### Reading passage:
= Beginning of Section =

In one piece of his legacy that the president himself has said he regrets, he never made Washington a less-hostile place.

"He's left our political institutions much more troubled than they were before," said Thomas E. Mann, a senior fellow at the Brookings Institution, a Washington-based think tank. "He didn't create the ideological polarization, but he magnified it."

In his final days in office, the president would fall back on post-9/11 security and his well-known resolve in making the case that his was a successful presidency.

"I hope [Americans] feel that this is a guy that came, didn't sell his soul for politics, had to make some tough decisions, and did so in a principled way," Bush told ABC's Charles Gibson in an interview in December.

"I don't spend a lot of time really worrying about short-term history. I guess I don't worry about long-term history, either, since I'm not going to be around to read it," he added. "But look, in this job you just do what you can. The thing that's important for me is to get home and look in that mirror and say, 'I did not compromise my principles.' And I didn't. I made tough calls."

The public wasn't with him in the end. The most recent ABC News/Washington Post poll showed a 68 percent disapproval rating, dragged down by economic duress and a still-unpopular war.

= End of Section =

### What you will do:
a: In the passage on Bush's legacy, what disapproval rating did the most recent ABC News/Washington Post poll show?
b: Carry on the passage about Bush's legacy, picking up after its final sentence.

### Collected data:

= Beginning of Section =

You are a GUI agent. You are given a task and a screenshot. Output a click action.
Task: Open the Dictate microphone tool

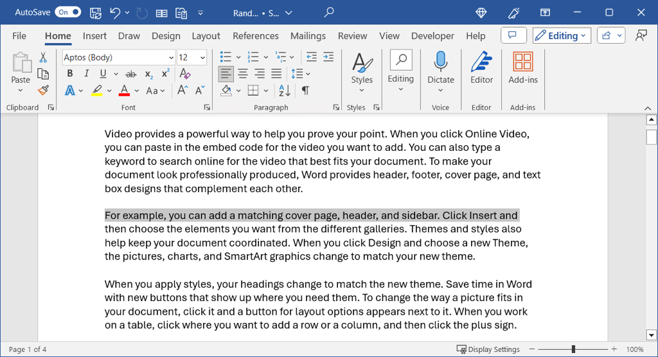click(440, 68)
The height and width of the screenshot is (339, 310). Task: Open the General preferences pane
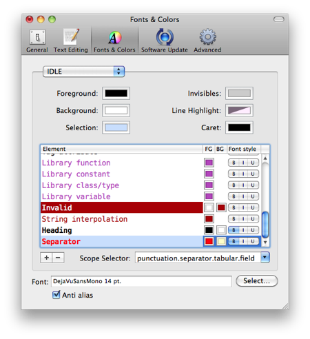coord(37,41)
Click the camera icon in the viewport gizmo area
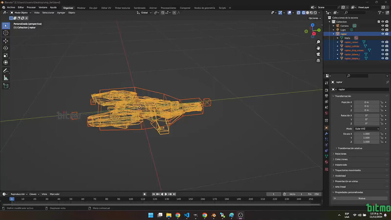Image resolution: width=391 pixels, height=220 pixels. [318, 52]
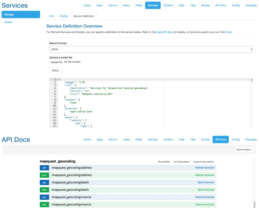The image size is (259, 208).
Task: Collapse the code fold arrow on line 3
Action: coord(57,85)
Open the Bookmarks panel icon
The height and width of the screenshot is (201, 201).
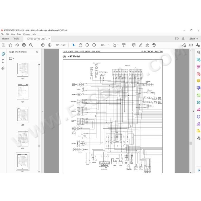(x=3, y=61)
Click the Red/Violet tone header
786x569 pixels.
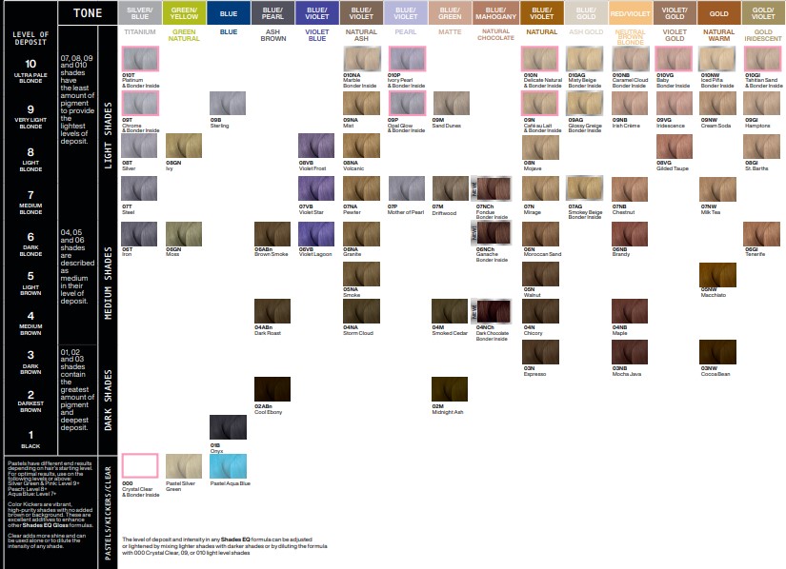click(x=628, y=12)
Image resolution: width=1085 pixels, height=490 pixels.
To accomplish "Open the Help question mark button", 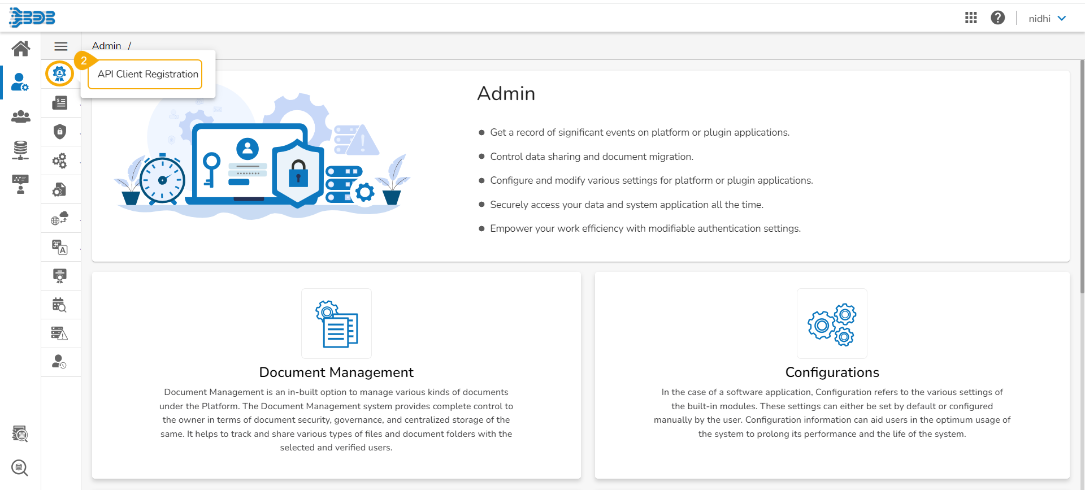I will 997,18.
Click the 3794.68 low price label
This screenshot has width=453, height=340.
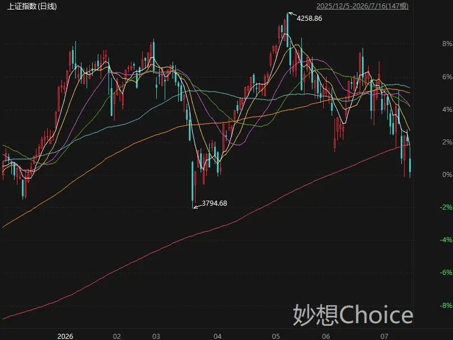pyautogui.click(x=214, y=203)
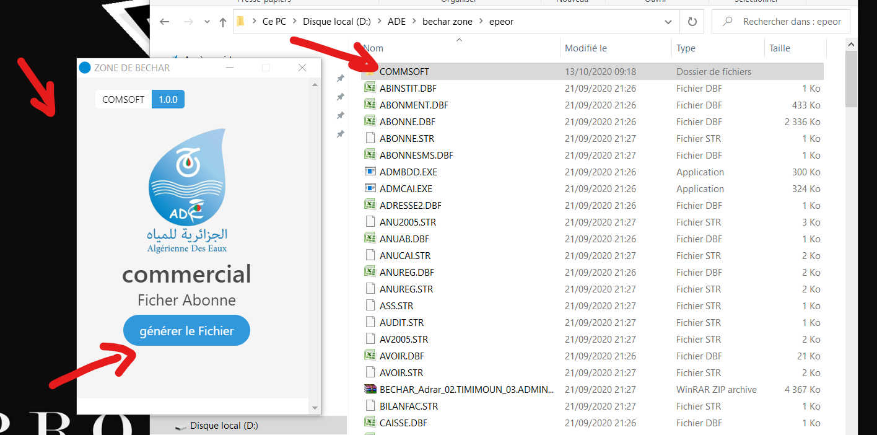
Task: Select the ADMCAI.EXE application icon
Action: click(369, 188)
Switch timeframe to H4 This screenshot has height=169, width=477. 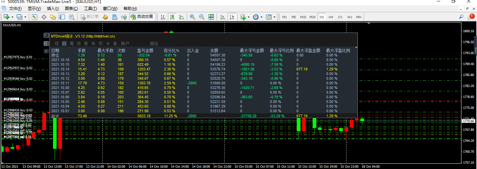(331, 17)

= End of Section =
= Beginning of Section =

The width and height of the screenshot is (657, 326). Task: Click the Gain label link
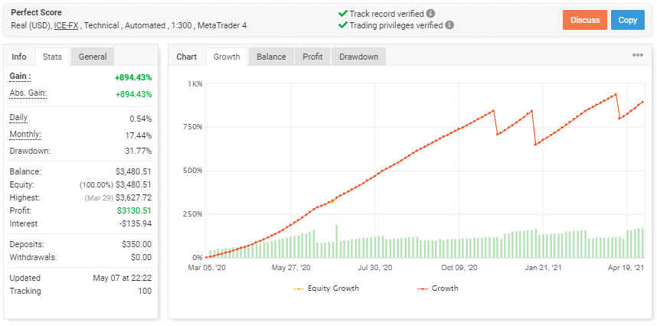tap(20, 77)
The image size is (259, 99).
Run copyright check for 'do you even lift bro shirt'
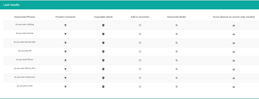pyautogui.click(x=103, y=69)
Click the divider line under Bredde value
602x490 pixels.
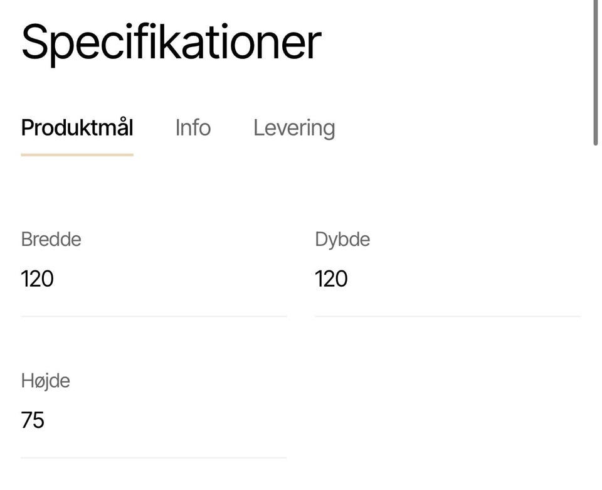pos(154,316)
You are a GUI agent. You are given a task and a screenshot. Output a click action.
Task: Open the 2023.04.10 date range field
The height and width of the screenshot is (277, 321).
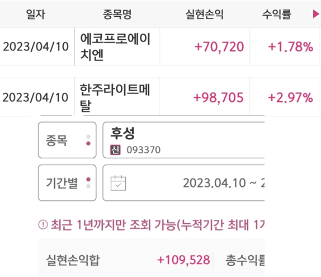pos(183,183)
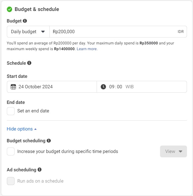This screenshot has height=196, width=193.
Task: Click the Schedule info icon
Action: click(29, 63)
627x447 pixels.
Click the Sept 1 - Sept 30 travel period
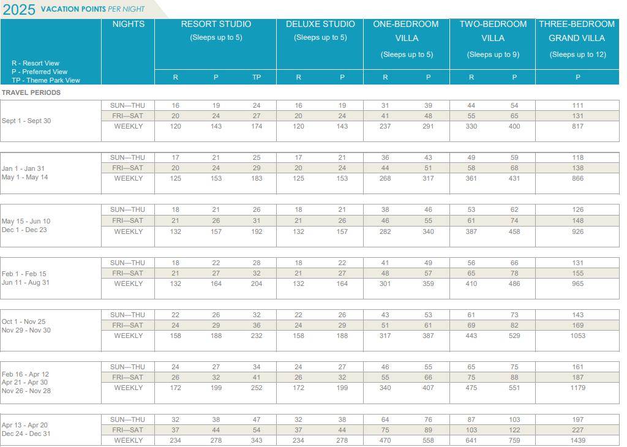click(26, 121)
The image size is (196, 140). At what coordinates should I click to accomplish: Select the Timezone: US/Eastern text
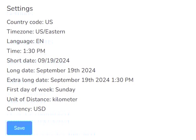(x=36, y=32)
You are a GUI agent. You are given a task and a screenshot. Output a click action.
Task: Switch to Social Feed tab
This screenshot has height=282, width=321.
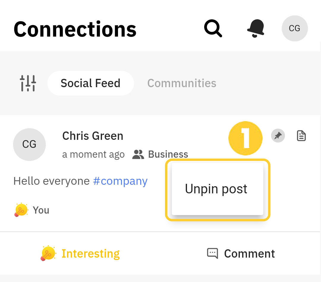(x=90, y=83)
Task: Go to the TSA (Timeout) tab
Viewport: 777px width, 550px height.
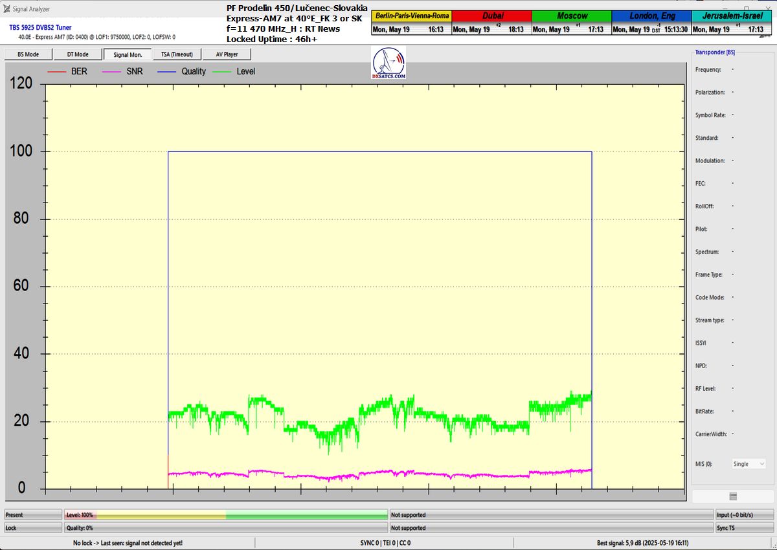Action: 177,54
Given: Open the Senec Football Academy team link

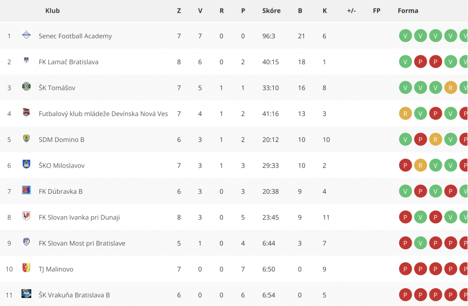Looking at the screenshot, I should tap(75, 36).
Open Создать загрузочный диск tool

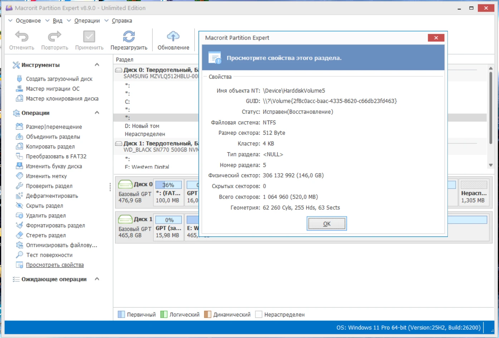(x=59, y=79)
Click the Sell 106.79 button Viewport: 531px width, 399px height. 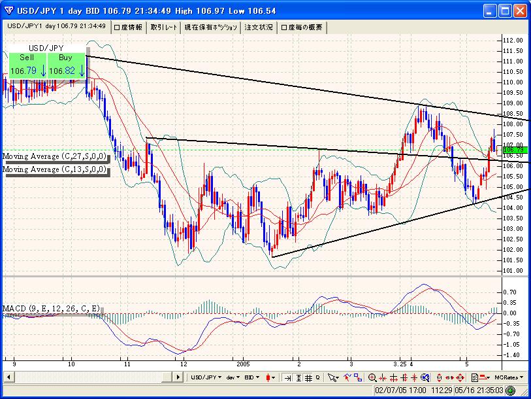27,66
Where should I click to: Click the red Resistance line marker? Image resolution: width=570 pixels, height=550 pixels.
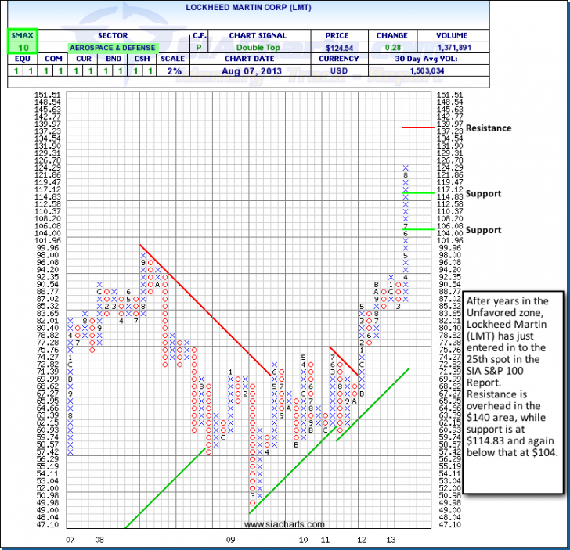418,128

= End of Section =
= Beginning of Section =

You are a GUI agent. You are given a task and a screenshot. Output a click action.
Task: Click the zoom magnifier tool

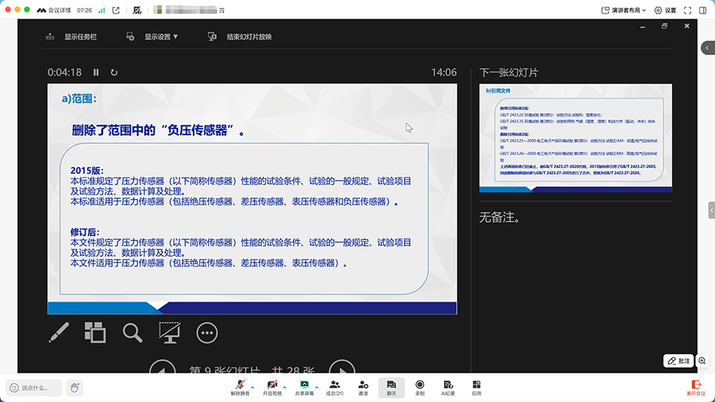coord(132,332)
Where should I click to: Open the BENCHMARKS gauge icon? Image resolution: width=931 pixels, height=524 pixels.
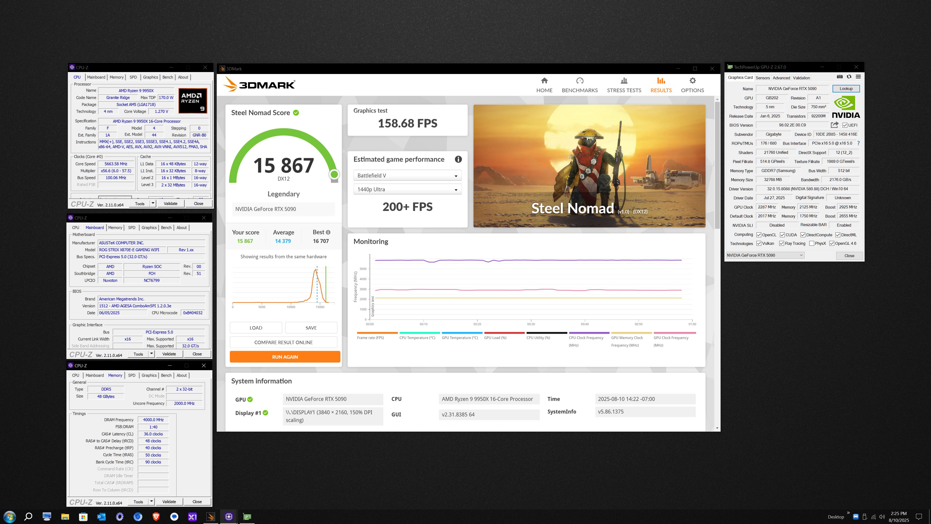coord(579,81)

= End of Section =

### Answers below:
a: 68 percent

b:
It wasn't always this way for this president.

A polarized country rallied behind him after the 9/11 terrorist attacks, and his approval ratings reached a high of 92 percent.

"He had this huge burst of unity, used it well and nurtured it through Afghanistan," said Bruce Buchanan, a government professor at the University of Texas who has followed Bush's career since his days as governor of Texas.

That unity began to crumble -- like so much surrounding his presidency -- over the Iraq war.

President Bush's push to oust Saddam Hussein from power soon became more than a foreign-policy initiative; the president and his allies used it as a wedge issue against Democrats in the run-up to the 2002 elections.

"After 9/11, he had a country that said, 'We're ready to follow,' " Rahm Emanuel, President-elect Barack Obama's incoming chief of staff, told ABC News before he was tapped for the new post. "There was so much we could have done. But he said, 'Go shopping,' and then he divided the nation."

The hyper-political push for war cost him the support of Democrats. There would be no more big bipartisan successes for him to celebrate, such as his signature education law, No Child Left Behind.

Republicans stayed with him, however, and while they controlled Congress. That was often enough. It kept him politically potent through the 2002 and 2004 campaigns.

But new spending programs and other breaks with conservative dogma hurt the president's standing inside the GOP, and he never really worked the Washington game to develop relationships with members of Congress.

In his second term, Democrats scuttled Social Security reform even before the president could file a bill. Opposition to Bush became their organizing principle -- the formula they rode to success in 2006 after the botched federal response to Hurricane Katrina and a continuing war left Bush politically crippled.

Then came 2007, and with it a new chance to work with Democrats on an issue that had long been close to his heart -- immigration.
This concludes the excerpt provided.